Belly’s never been the kind of girl that things happen to. Year after year, she’s spent her summers at the beach house with Conrad and Jeremiah. The boys never noticed Belly noticing them. And every summer she hoped it would be different. This time, it was. But the summer Belly turned pretty was the summer that changed everything. For better, and for worse.
This has the type of romance in it that makes me heart yearn, that certain type that feels absolutely real. Though a relatively light read, this had some depth to it also.
This is a coming of age novel about Belly (Isabel). I don't know if it's the summer she turned pretty, but it's the summer she became confident and became noticed.
It's also a summer of change, as it'll probably be the last summer. It feels like her summers at the beach house have been one of those perfect times like Christmas that always felt very right but then one realises as they grow older that there were cracks all along. While there are obvious changes coming, there are also cracks within the families that grow bigger as the book progresses.
I loved that this book in a way caught itself being shallow. Belly finds out some important things near the end of the book that really put her life into perspective. This was clever because she felt the way that I feel after a lot of those summer romance novels--that she had been too absorbed in the shallow things and as such had missed the bigger picture.
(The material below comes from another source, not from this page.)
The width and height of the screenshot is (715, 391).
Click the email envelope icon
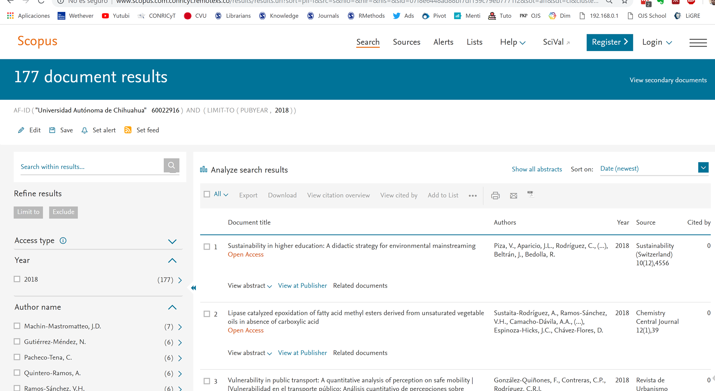point(513,196)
I really enjoyed the dynamic between Belly, her brother Stephen, and brothers Jeremiah and Conrad. Each had their own distinctive personality and I found it easy to distinguish them.
The book interspersed the present with scenes from previous summers that showed how Belly had been shaped by the past and by events that she references in the present in an effective manner.
I'm not sure if this is the kind of book that might be spoiled by a sequel; however, I need to know what happens next so I'll definitely be reading the next books.